The U.S. Food and Drug Administration (FDA)’s Center for Drug Evaluation and Research (CDER) has provided a guidance document on the qualification process for biomarker (titled “Draft Guidance for Industry: Qualification Process for Drug Development Tools”). Requirements set in this document make clear, that the qualification process for a biomarker has many parallels to drug discovery and development, starting with biomarker identification and validation, followed by assay development and optimization, and finally followed by validation in clinical trials. In the preclinical oncology research departments from most pharmaceutical and biotech companies, the TR has now become an integrative part of the development. Considering the heterogeneity of cancer, it has become clear that this research requires new approaches.
As TR needs:
- large panels of patient-derived tumor models (in vitro and in vivo) representing the heterogeneity of the disease;
- extensive data on the characteristics of these tumor models (gene and protein expression, gene amplifications, mutations, epigenetics, miRNA expression, histology, reference drug sensitivity, and corresponding databases containing all this information and tools allowing bioinformatic analyses);
- orthotopic models, metastasizing models, imaging models.
This type of research is now frequently performed in academia-industry partnership.
During the development of our previously mentioned MTS, we have addressed the questions for a predictive biomarker in lung cancer patients with a new type of preclinical study. This was based on the observation, that interestingly, some tumor models, i.e., the NCI-H460 lung cancer cells, which are highly sensitive to MTS in cell culture, developed treatment resistant tumors on nude mice (unpublished own results). Human tumors accumulate genetic and molecular abnormalities, leading to broad heterogeneity. Large panels of tumor models reflecting tumor heterogeneity might have increased value for predicting the response to new therapeutic agents in the clinic. Consequently, it is important to use a large panel of clinically relevant tumor models for translational studies. However, from the in vitro studies with 20 breast cancer cell lines and in more than 30 other cell lines, we have not been able to identify natural resistance mechanisms to MTS. This led us to work with extended panels of in vivo models.

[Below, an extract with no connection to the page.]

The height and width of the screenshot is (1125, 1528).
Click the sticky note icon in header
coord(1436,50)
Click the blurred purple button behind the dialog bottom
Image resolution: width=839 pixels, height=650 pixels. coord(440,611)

To address this discrepancy between in vitro and in vivo activity, further studies across a panel of human lung cancer xenograft models were performed (Figure 8A). In this heterogeneous panel response to MTS—treatment was determined in an integrative preclinical phase II design—further resistant tumors were identified (Figure 8B). We have observed 64% overall responses [response analysis according to the response evaluation criteria in solid tumors (RECIST) clinical trial criteria] with MTS in the 22 non-small cell lung cancer (NSCLC) xenograft models (11). Genome-wide gene expression and mutational analysis were used to identify predictive markers for response and to explore the mechanism of MTS’s anti-tumor activity in vivo. Tumors with wild-type TP53 as well as high expression of genes involved in cell adhesion, hypoxia or angiogenesis were more likely to be resistant to MTS treatment (11). For validation, combination experiments were performed with drugs or siRNA is, targeting some of the identified resistance mechanisms, i.e., tumor angiogenesis, hypoxia or TP53. Indeed, when combined with MTS treatment, combination therapy resulted in restored anti-tumor activity in resistant tumor models [(9,11), unpublished own results)].

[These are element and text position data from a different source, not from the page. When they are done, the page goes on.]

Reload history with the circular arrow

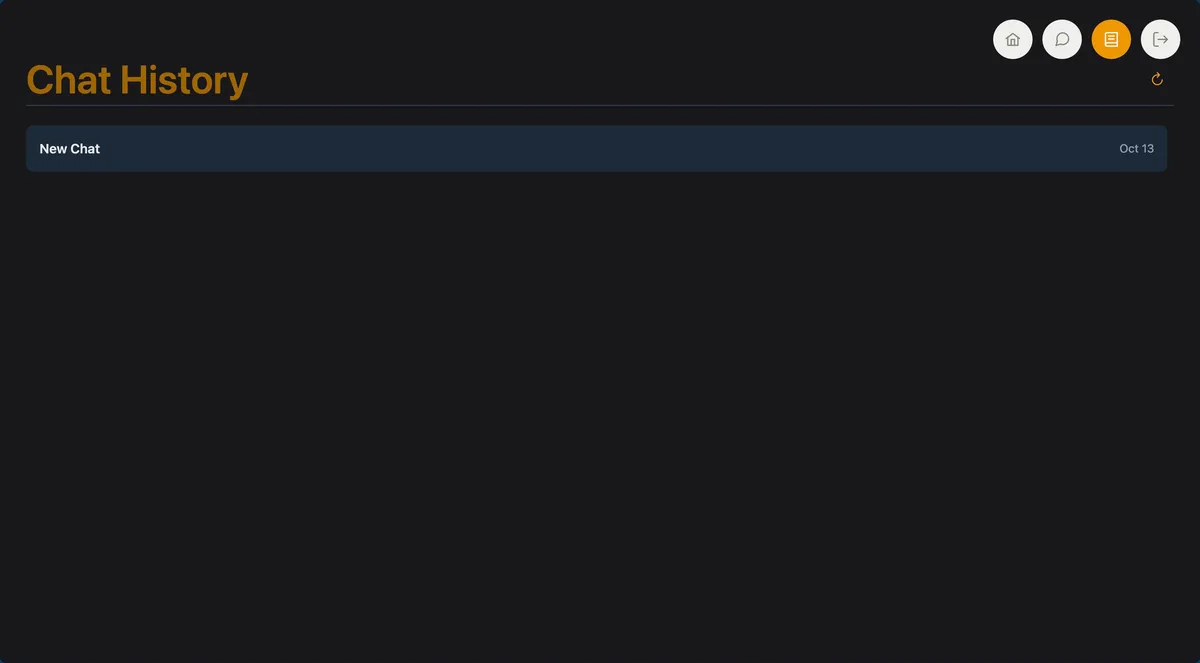point(1157,79)
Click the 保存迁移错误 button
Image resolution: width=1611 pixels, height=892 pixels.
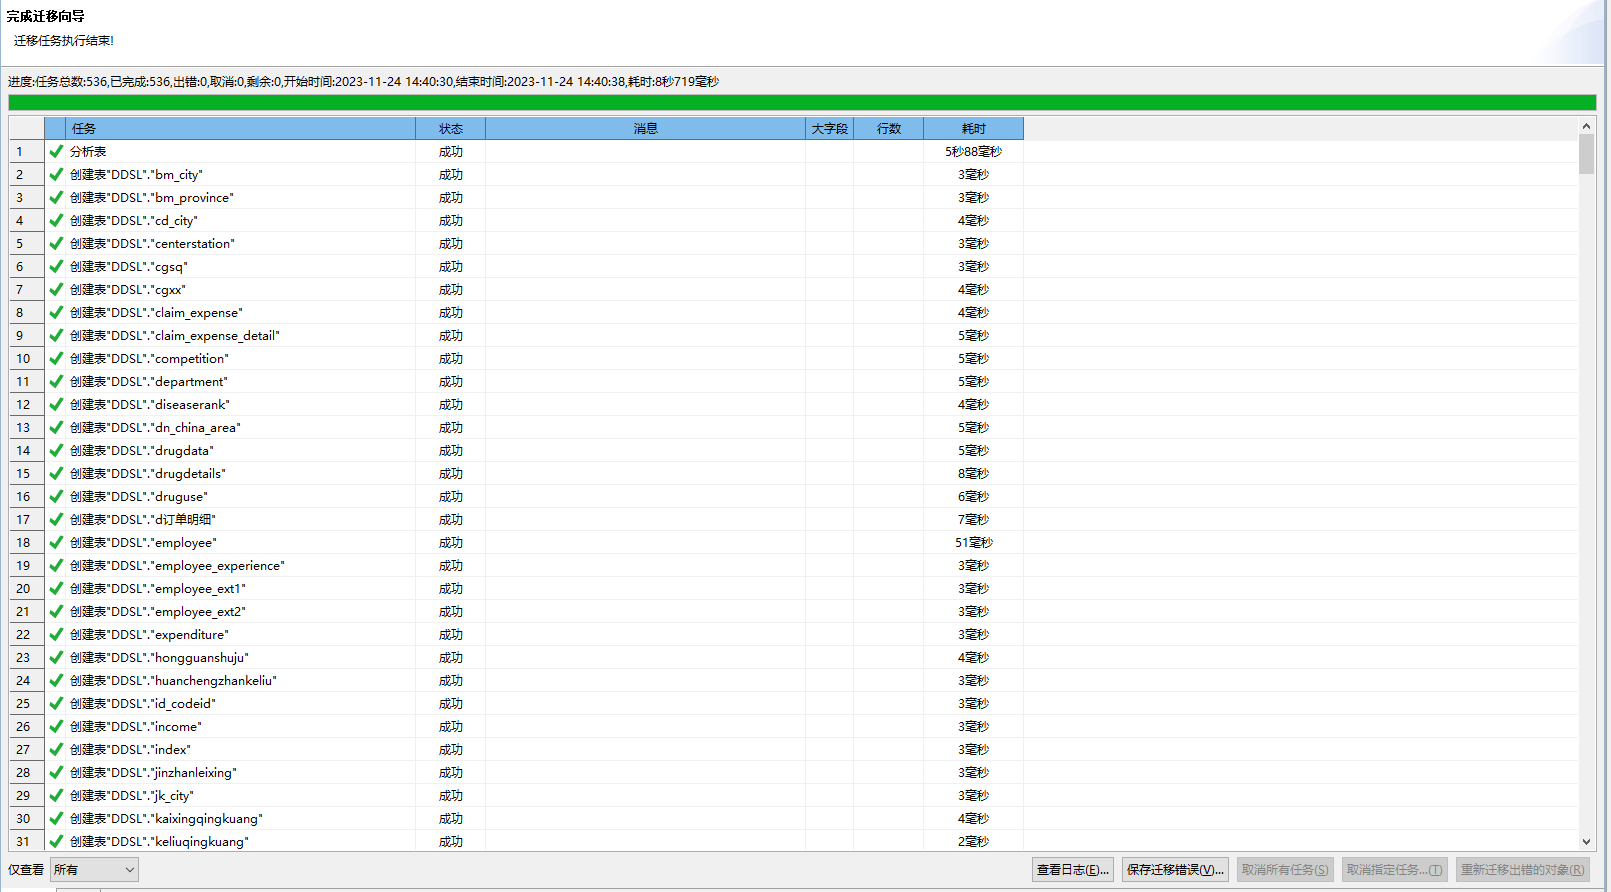tap(1175, 870)
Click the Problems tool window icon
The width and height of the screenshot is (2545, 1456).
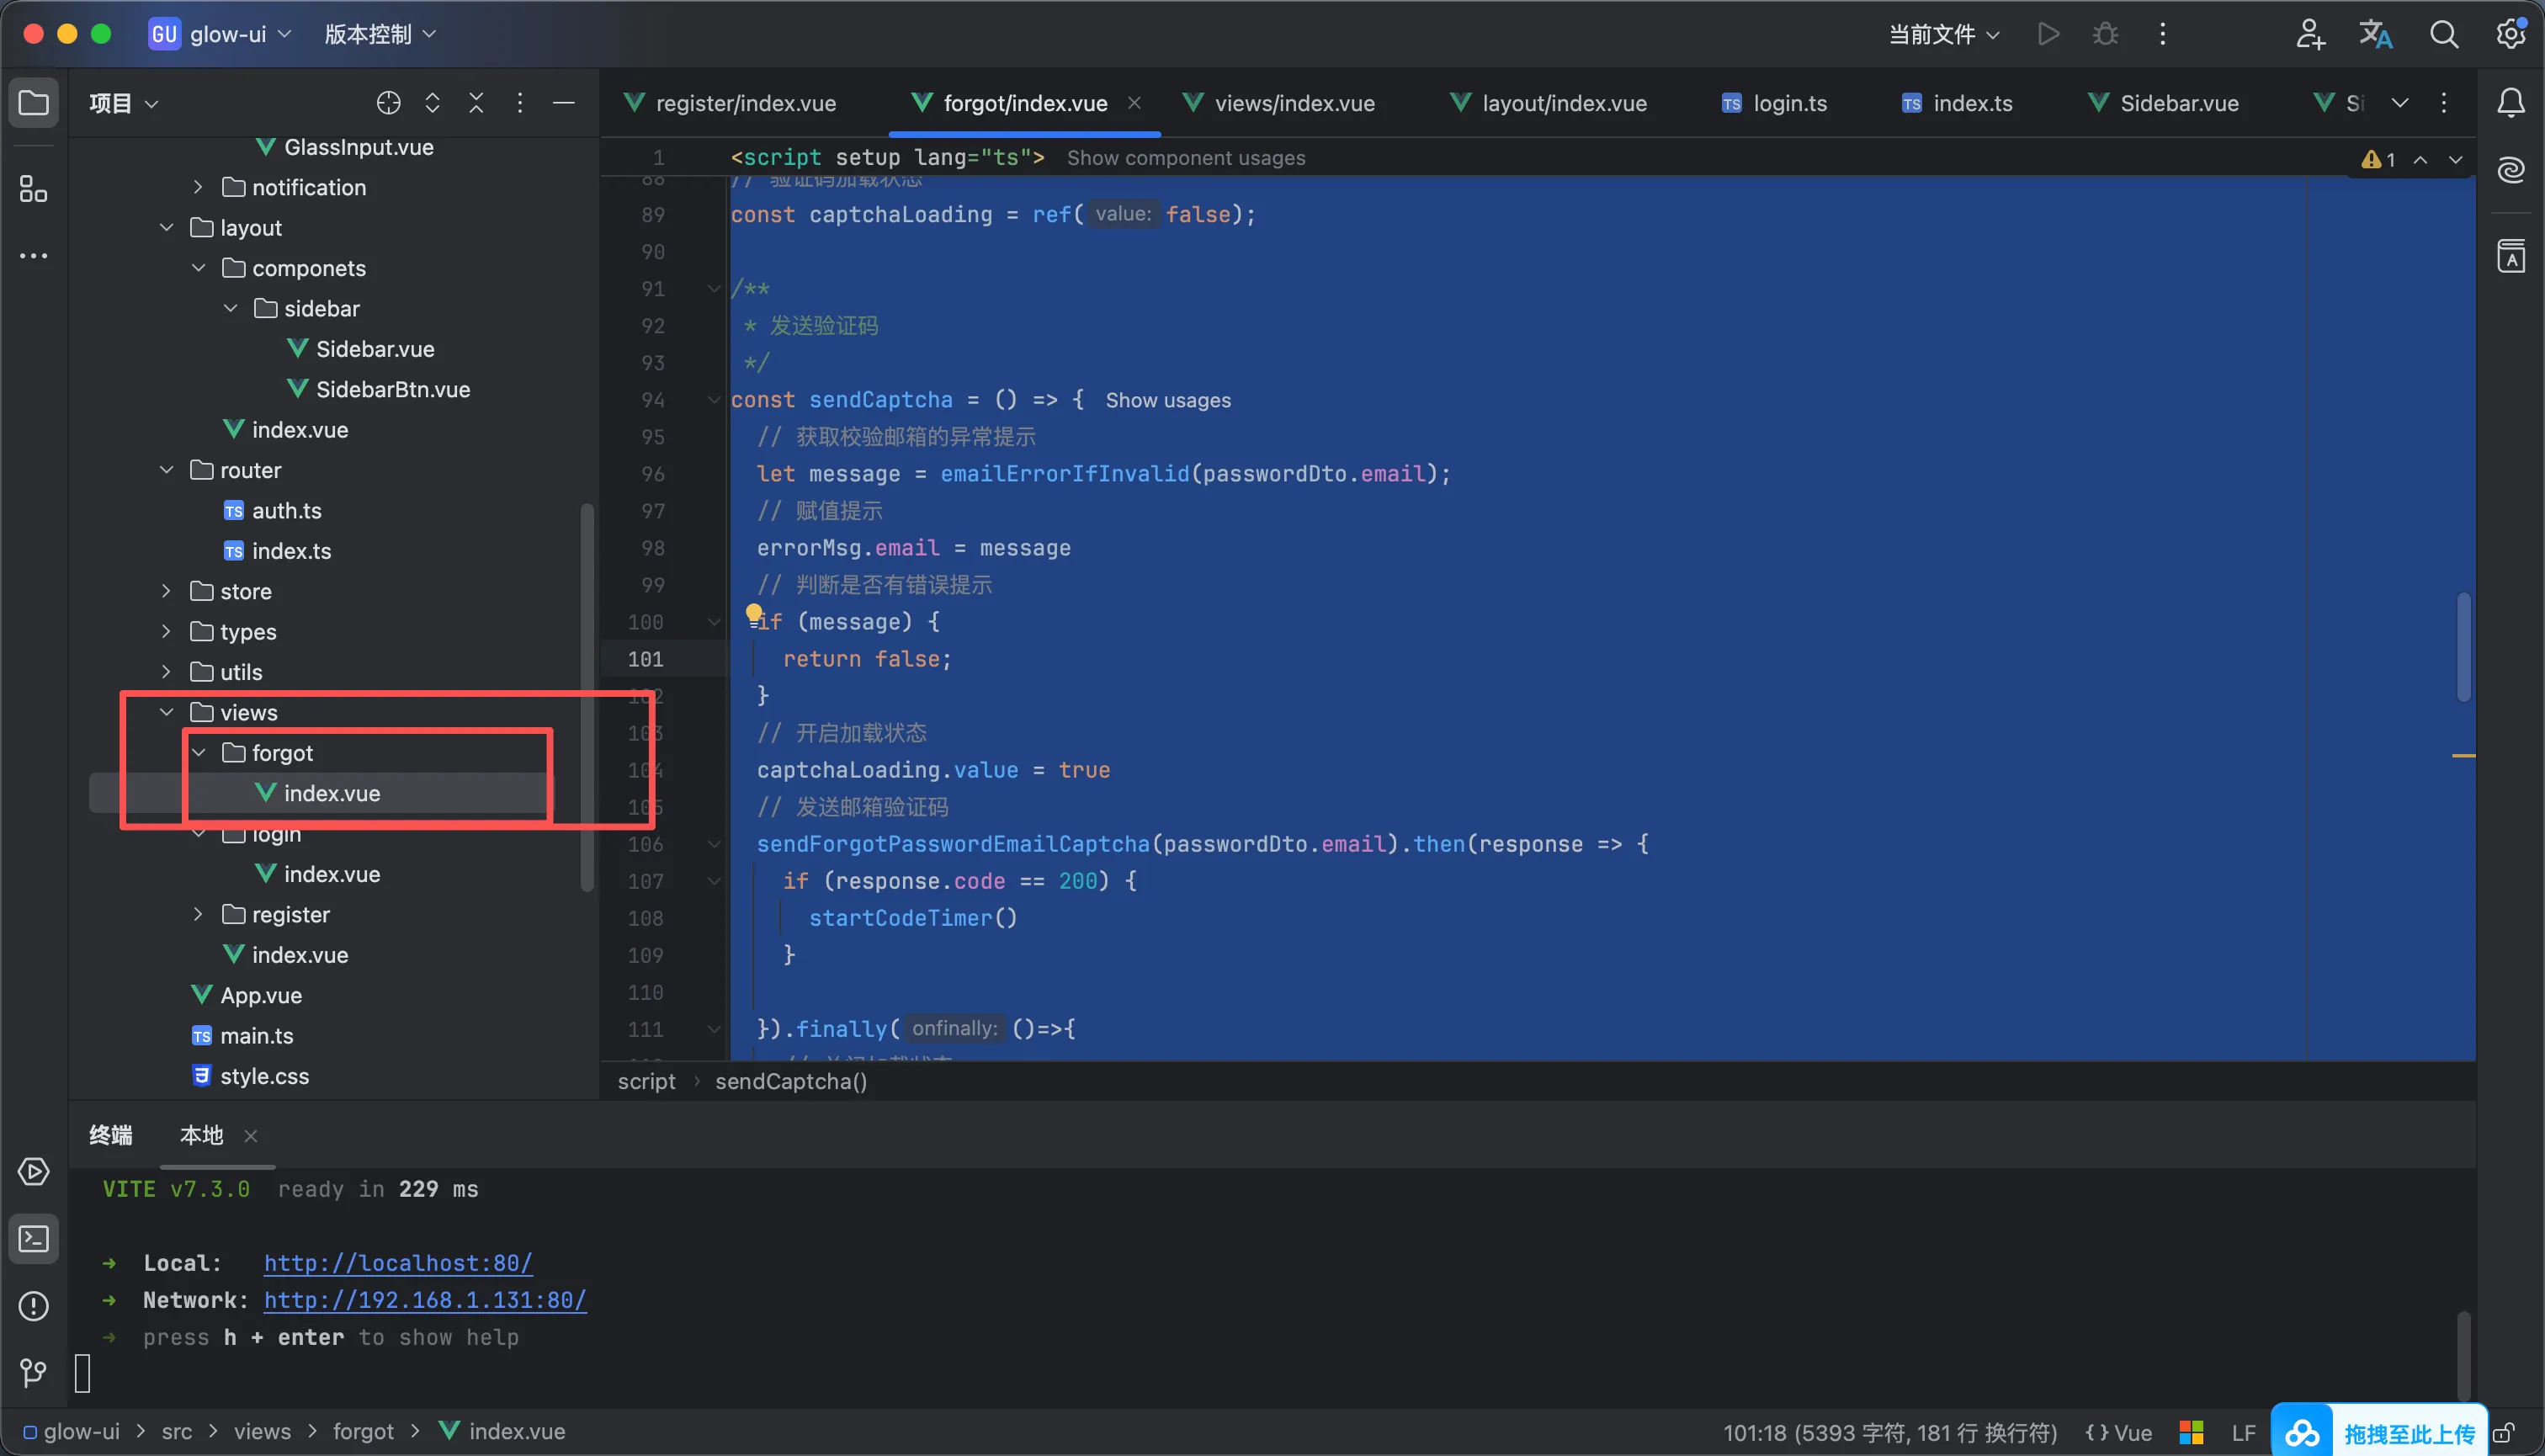[34, 1305]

Hypoxia triggers pathways that drive angiogenesis and tumor progression, and the presence of genes associated with these pathways has previously been associated with a negative prognosis and resistance to therapy (12). Up-regulation of CA9 and CA12 gene expression, in particular, has been detected in a large number of common malignancies and is implicated in tumor development (13). The data presented in the NSCLC study show that the combination of MTS with an inhibitor of angiogenesis such as bevacizumab or sorafenib results in an enhanced antitumor effect in tumor models with an activated HIF1a/hypoxia pathway (11). No correlations were found between MTS activity and overexpression or mutations of egfr and k-ras genes suggesting that MTS may be active in patients with NSCLC tumors with these changes (Table 1).

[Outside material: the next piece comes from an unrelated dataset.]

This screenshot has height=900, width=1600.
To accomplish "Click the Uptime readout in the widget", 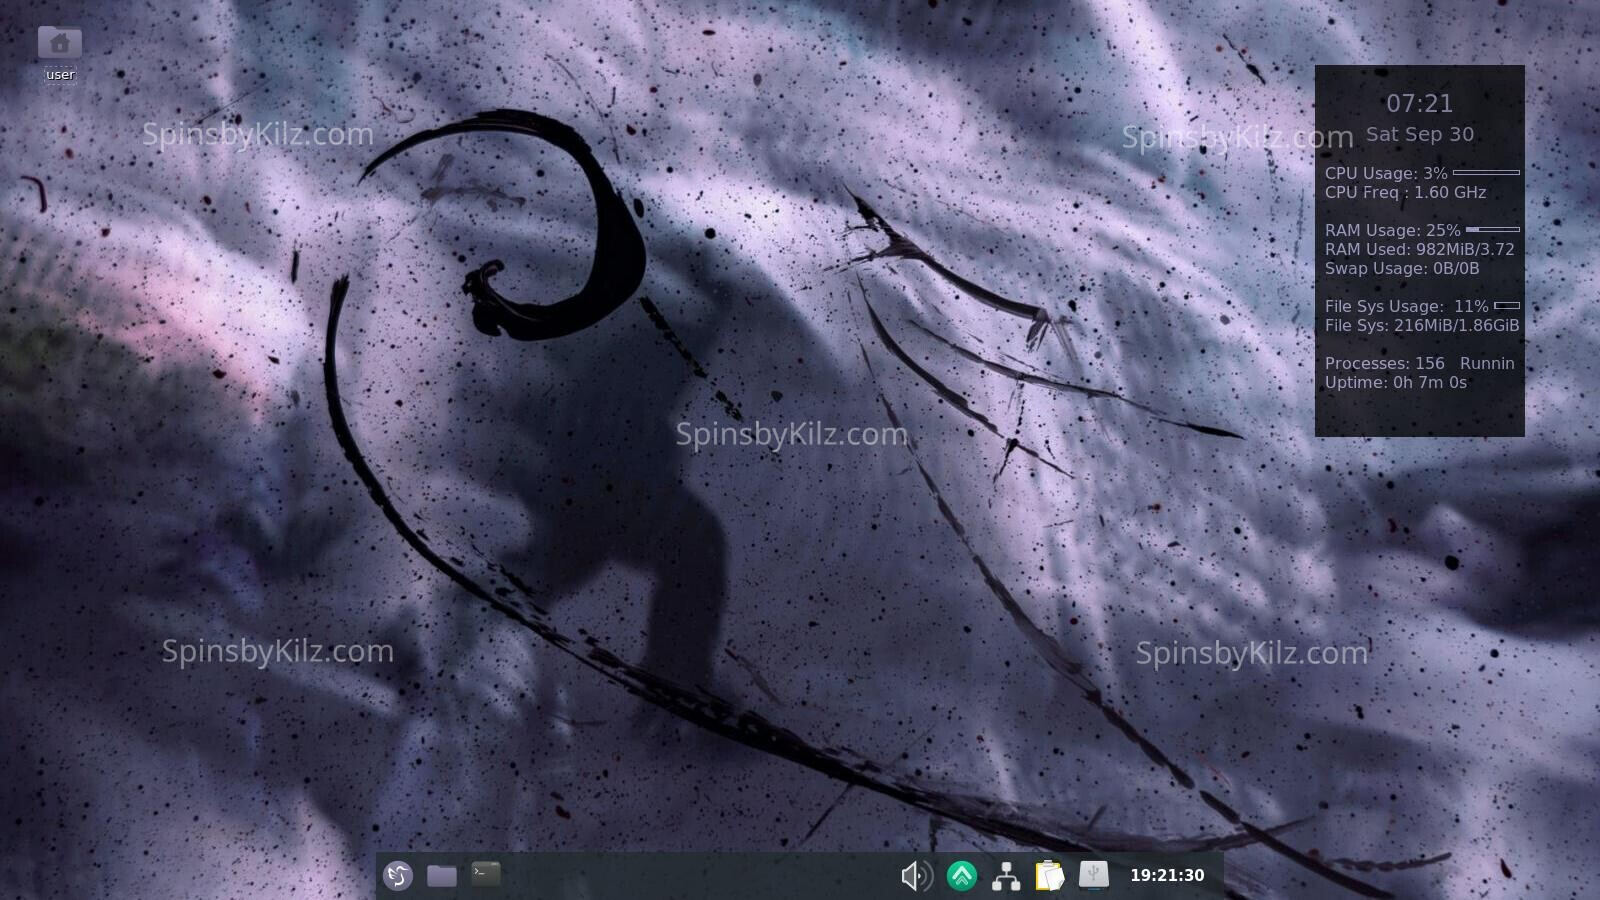I will [1395, 383].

In our NSCLC xenograft study, response to MTS correlated with low expression or expression of mutant TP53 (Table 1). In cell culture studies, we performed earlier, treatment of A549 cells with low concentrations of MTS resulted in stabilization of TP53 and induction of TP53 target genes, potentially resulting from consistent translation of the long-lived TP53 mRNA during prolonged mitosis (14). TP53 check point induction by low MTS concentrations targets genes such as cdkn1a or gadd45a and induces cell cycle G1 arrest, rather than promoting apoptosis (15-17). This may allow for repair processes cell survival. It might be possible that in tumors, harboring areas with low vascularization, only very low amounts of MTS will actually reach the tumor cells. In terms of chemotherapy, this would indicate an unfavorable condition, because cells might start re-growing after the cell cycle arrest. In vitro, as we have demonstrated here, the MTS-induced aneuploid cells may arrest permanently or enter senescence. Yet, it is an open question whether in vivo these cells undergo apoptosis, enter senescence or start re-growing eventually. Previously, we have shown that the knockdown of TP53 increased the rate of apoptosis after MTS treatment in A549 lung cancer cells (9). Additionally, in our studies on patient- derived NSCLC xenografts, a pronounced long-term response to MTS was seen when TP53 was mutated. The question remains whether these tumors might have a higher probability to respond to MTS, therefore investigations, whether mutational status of TP53 could serve as predictive biomarker in clinical trials, warrants further investigation. Additionally, it could be of clinical relevance if patients with TP53 wild type tumors benefit from combination therapy with drugs inhibiting TP53 or only certain specific functions of TP53, i.e., blocking TP53-dependent transactivation with no effect on p53-mediated apoptosis.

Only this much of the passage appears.